*WHAT IS EXPECTED*
Down to the last character, transcribe every record.

BEGIN

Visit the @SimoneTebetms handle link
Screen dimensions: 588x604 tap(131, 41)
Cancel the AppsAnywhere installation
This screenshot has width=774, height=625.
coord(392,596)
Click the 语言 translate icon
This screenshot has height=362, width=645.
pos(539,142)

END

*ANSWER TO THIS TASK*
Visit the @SimoneTebetms handle link
Screen dimensions: 588x604 tap(131, 41)
Cancel the AppsAnywhere installation
This screenshot has width=774, height=625.
coord(392,596)
Click the 语言 translate icon
This screenshot has height=362, width=645.
pos(539,142)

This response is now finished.